和食系の職人さんだけあって、だしの取り方が繊細… とか?
「陳さんの清湯麺」、いいですね!
店名変えるとしたら、もうそれしかない(笑)。

Re: タンメン大好きです

freecatさま

コメントありがとうございます。

タンメンはやっぱり街の中華屋さんで食べたいですよね。
チェーン店で、あの炒めの香りって出せるんでしょうか?
それと、やはり台湾の方ですか。そういう要素も考えられるわけですね。
おいしいタンメンとの出会いは、いろんなたべものの中でも喜びの度合いが特に大きいのはなぜなんでしょう…。

Re: No title

ツキさま

> 場所は変わりますが、府中街道を北府中駅から南下して最初の信号脇にある高架橋も面白いですね。

↑あのループになってるやつですか?
それなら1回通ったことあるような気がしますが、自転車でどうやって通過したんだろう…?(笑)
東八とアクセスできなかったり、府中本町北側の東西連絡路みたいなのとか、府中街道周辺はちょっと変な構造が多いですよね。

おばんですー

おおー、これは発見ですねー。
スープの透明度が、バツグンの個性じゃないすか。
中国のスープ種類に、白湯(パイタン)というのがありますよね?
その仲間に、「清湯(チンタン)」というのもあるんですよ。
(ご存知かもですが)
「陳さんの清湯麺」とでも言えましょうか。
そそられる清々しさ!
こんなの初めてですわー。

東中神といえば、「ふく花」という手打ち蕎麦へ食べに行くのに
何度か行ったことがありました。
そんなことでもなければ、なかなか行かない町ですよね。

タンメン大好きです

変わった名前ですが記事を読んで納得です。
昔近所に同じく宝来というラーメン屋があり美味しかったんですが、親父さんが不愛想で…
それとは別によく行ってた地元蒲田に初めて台湾人が始めた真好味という中華料理屋ができ、そこのタンメンは抜群でした。
神田だか日本橋に同じ名前の中華料理屋があるようですが、そこと関係があるのか聞き忘れてるうち二十年ほど前閉店したのが残念です。
蒙古タンメンなど食べたことないし食べようとも思わない。
タンメンはやはり街の中華屋で自分好みに酢とラー油で加減しながら食べるのがいちばんですから(-_-;)
そちら昭島の方へはめったに行くことありませんが墓地が東青梅にあるので、記事を興味深い思いで拝読してます。

No title

同志hobo hoboさま

昭島市内には意味不明なロータリーのほか、住宅街の中に何のために作ったのか理解に悩む地下道とか・・子供から大人まで楽しく首を傾げられる暇つぶしロケーションが散見されます。どれも見つけられたら、ラッキーかもしれませんね(笑)

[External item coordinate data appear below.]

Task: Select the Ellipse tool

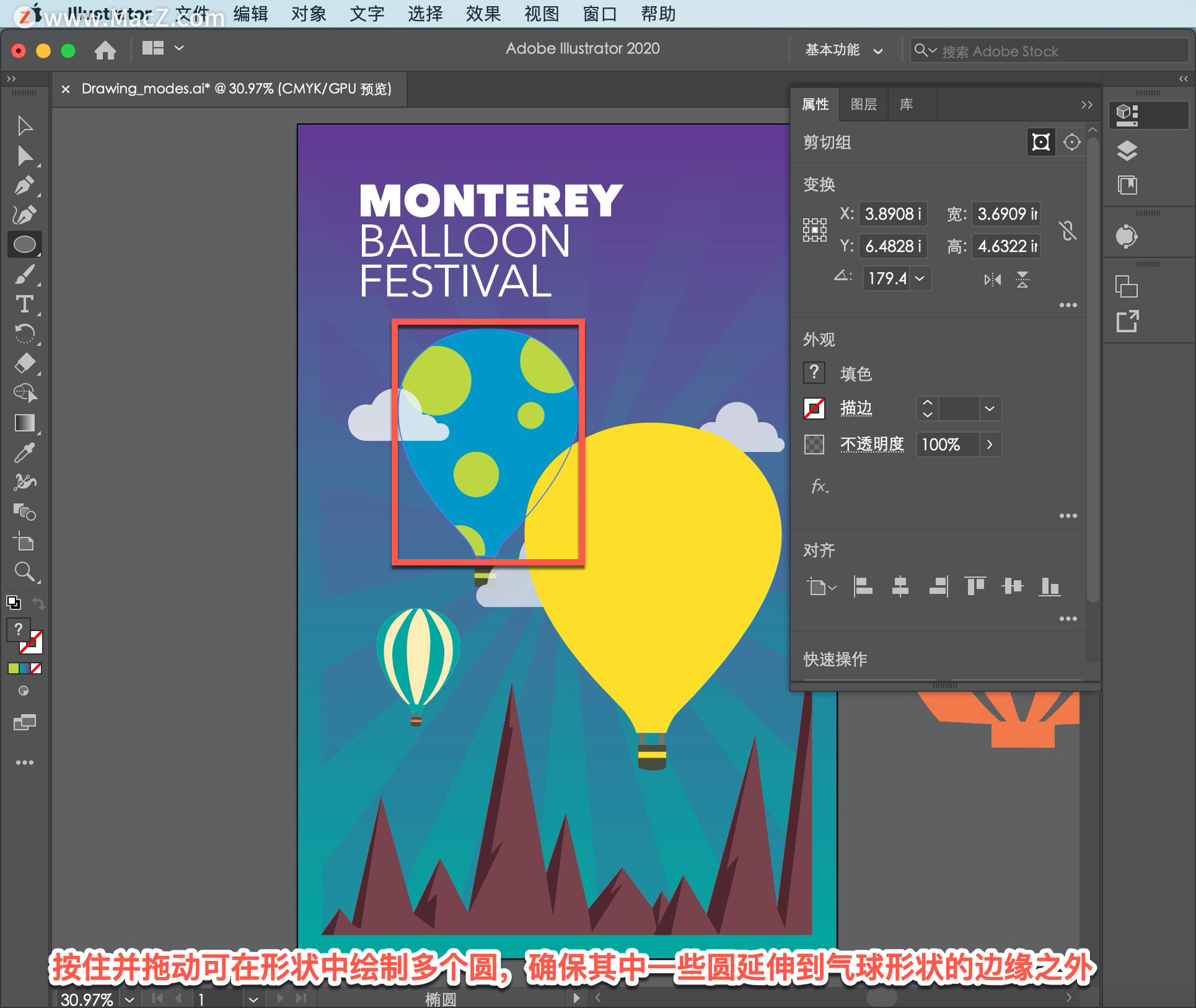Action: [x=24, y=245]
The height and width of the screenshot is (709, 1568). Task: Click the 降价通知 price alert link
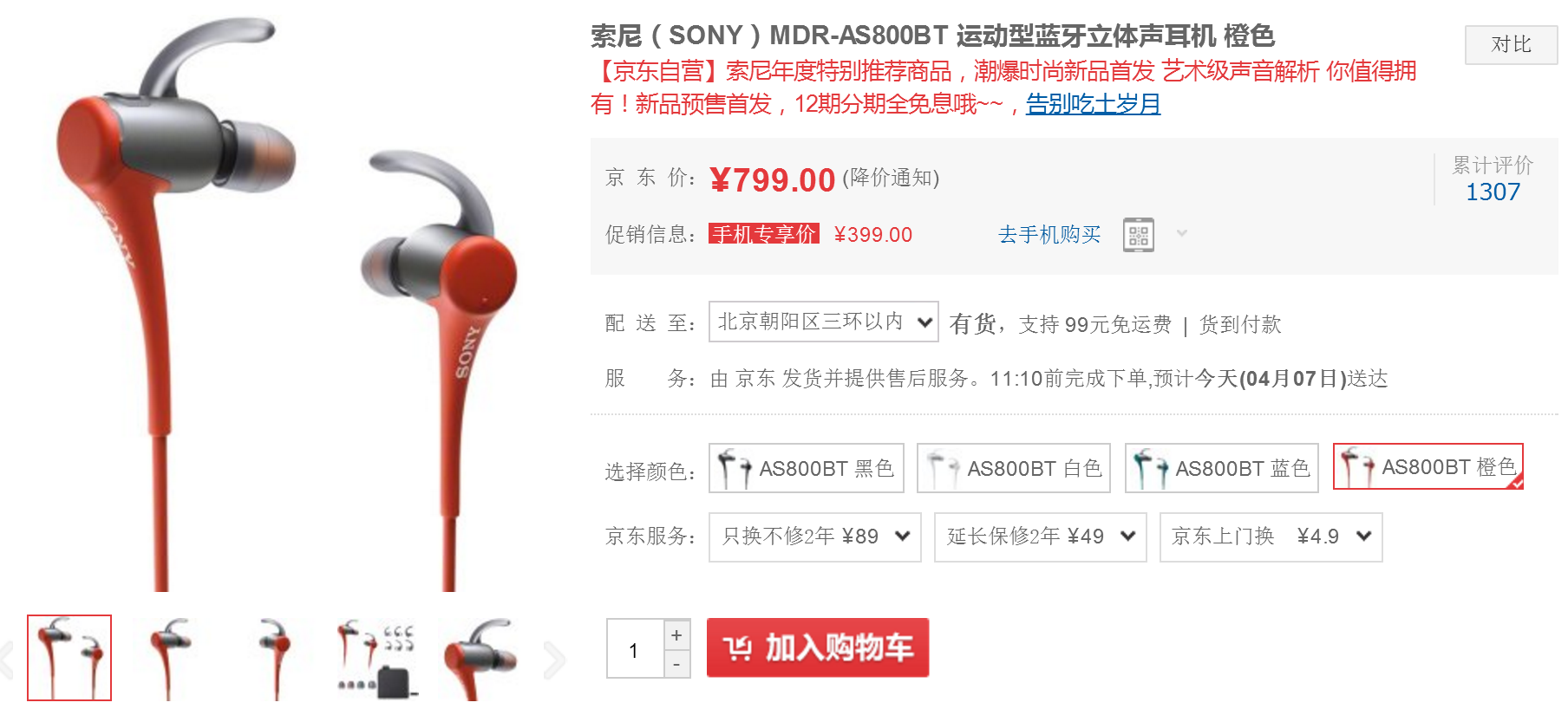pyautogui.click(x=891, y=178)
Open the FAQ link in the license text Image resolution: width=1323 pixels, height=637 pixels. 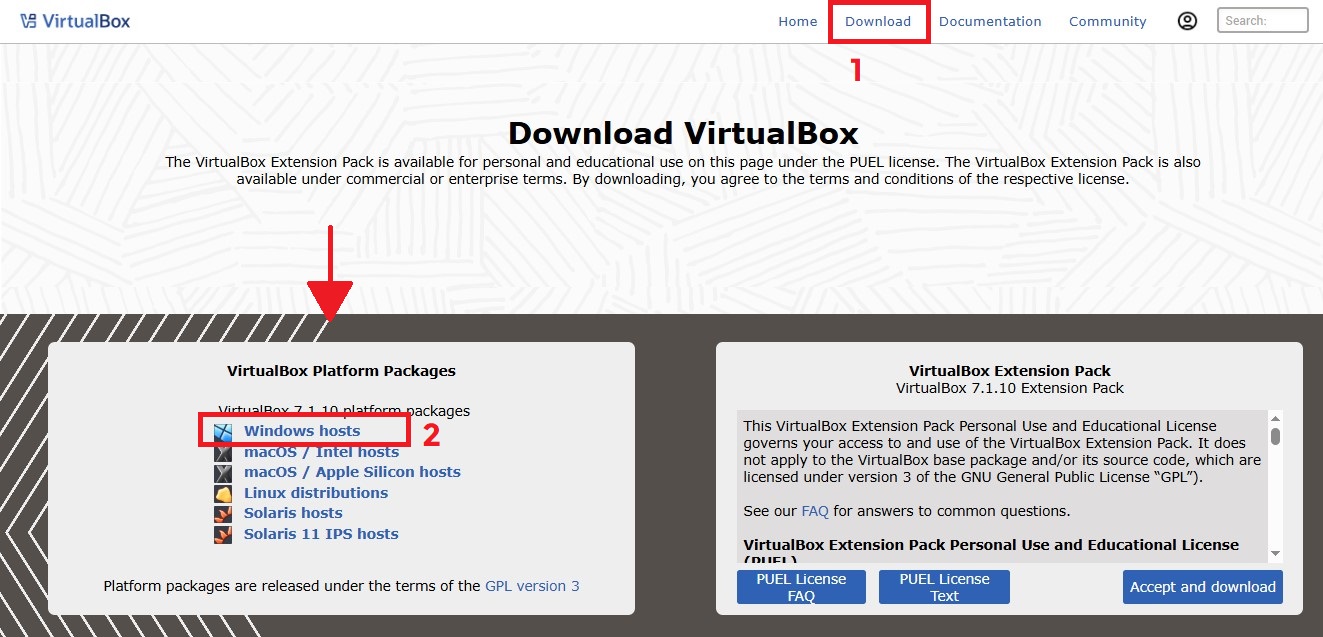tap(814, 511)
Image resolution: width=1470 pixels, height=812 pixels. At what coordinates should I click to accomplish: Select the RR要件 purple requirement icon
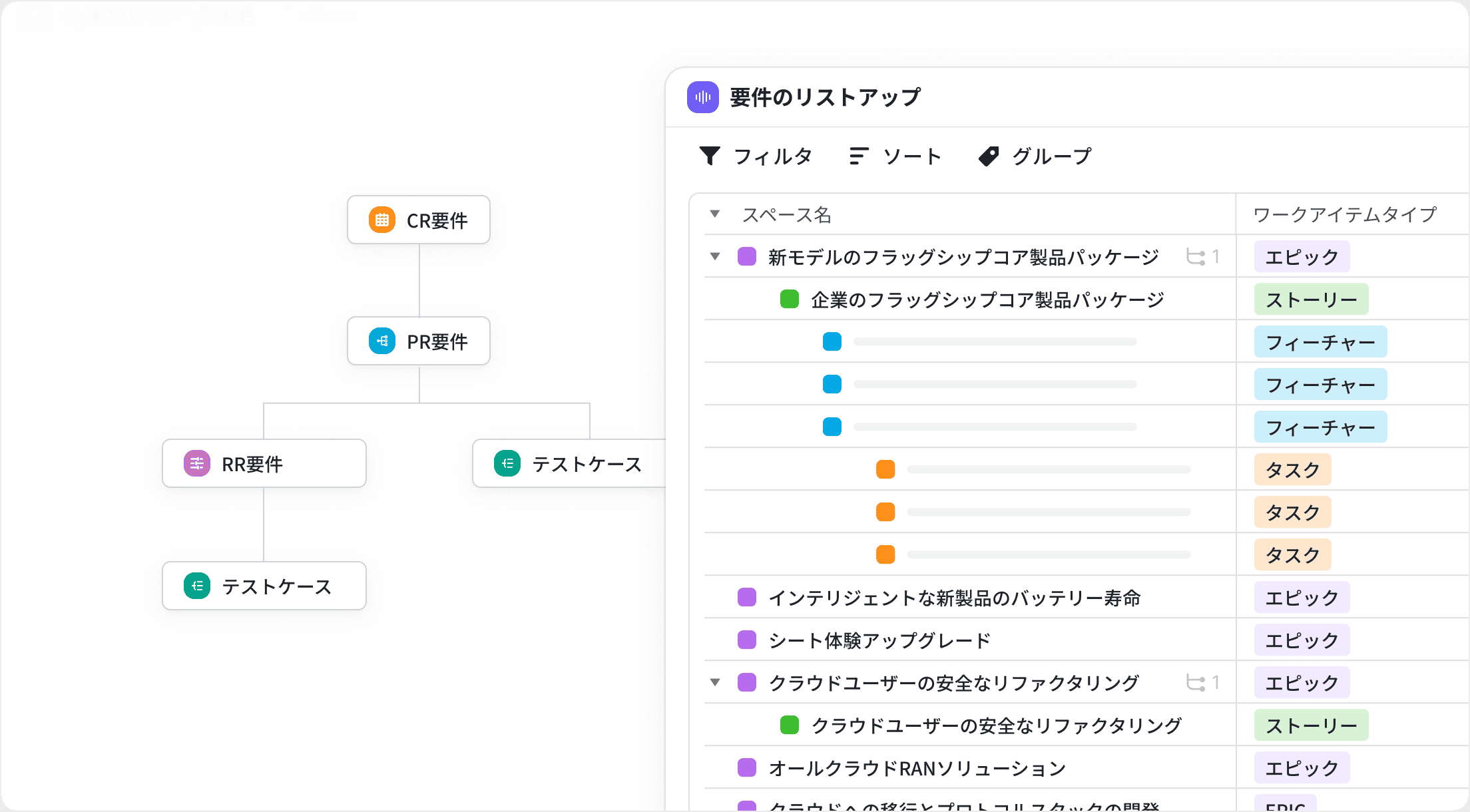[x=196, y=463]
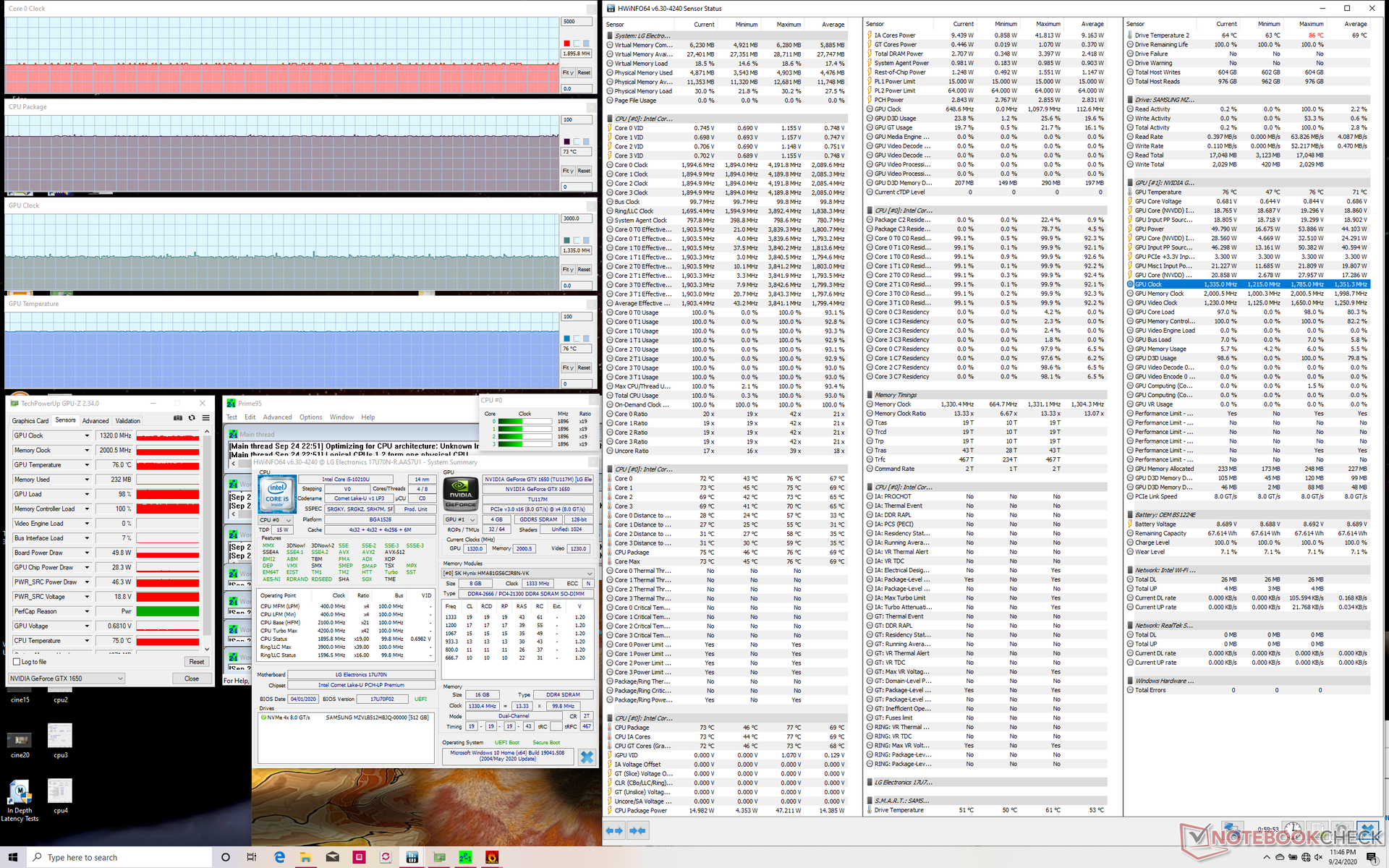Switch to GPU-Z Graphics Card tab
This screenshot has height=868, width=1389.
pos(30,421)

場所は変わりますが、府中街道を北府中駅から南下して最初の信号脇にある高架橋も面白いですね。
自分、あそこを初めてバイクでパスした時には死ぬかと思いました。東芝方面から東へ向かい。40キロほどの速度で件の構造物に突入しましたが、いきなりの下りコーナー。。。お迎えが来るのかと思うほどの冷や汗をかいた次第です。
地図で見ても面白いけれど、間近で見れば脇の階段や出た先の信号待ちの余韻やら、いろいろなフムフムが待っていますし(笑)
僕もどさんこついでに行ってみようかな。

Re: No title

kenbooさま

白菜タンメンがお好きなら、ここは絶対的にオススメです。
僕はこのくらいの距離は自転車なんですけど、駅からも遠くないし、パーキングも問題なく見つかると思います。
ほかにも有名な陳タンメンのお店があったり、要注目エリアかもしれませんよ。

「東園」行かれましたか。
いろいろ興味深いお店ですよね(笑)。

Re: No title

ツキさま

ここから斜めに南下し、東からも斜めに下ってくる道と交わるところが謎的ロータリーになってるんですけど、その周辺はディープな雰囲気のお店が多いです。
そこにはもっと有名な陳タンメンのお店があるんですが、行列ができてたりするので僕にはちょっと厳しいんですね。
「うな瀧」は、常連コンシャスという感じは薄く、今回一緒だったお客さんも落ち着いたシニアの方ばかりでした。
よそ者にも入りやすいお店です。

大人向けお子様ランチ的なメニュー、いいですねー!
大陸、探してみます。
いつも情報ありがとうございます。

No title

東中神って聞いたこと無くて思わずググりました。
立川のちょっと奥って感じですね。

ここも気になりますなぁ・・・。
白菜タンメン、好きなんですよぉ。
ここなら車で近くのコインパーキングに
駐車って感じかな?

ちなみに東園は早速昨日行ってきました!
なかなか興味深いお店ですね。
ご紹介ありがとうございました。

No title

頻繁に前を通るのに、気にすることもなく素通りしてました。こうして向かいの歩道から見ると、緑色のテントのなせる芸か、ひと昔前の交番のようにも。近寄り前から窺えば、うなぎにタンメン。どうにもシュールな構えの中にも、さらに海ガメ(笑)
人参やキクラゲなしのタンメンは初めて見ましたが、白菜の大きさからも潔さを感じて思わず生唾ものです。受け皿に落ちたというスープまで舐めてしまいそうな気がしますよ(苦笑)

この周辺には、こうした正体不明の常連コンシャスなお店が多いような気がします。大家さんの趣味なのか、試験的に色を変えるお店も幾つかあるようだし、江戸街道の中でも読めぬエリアですね。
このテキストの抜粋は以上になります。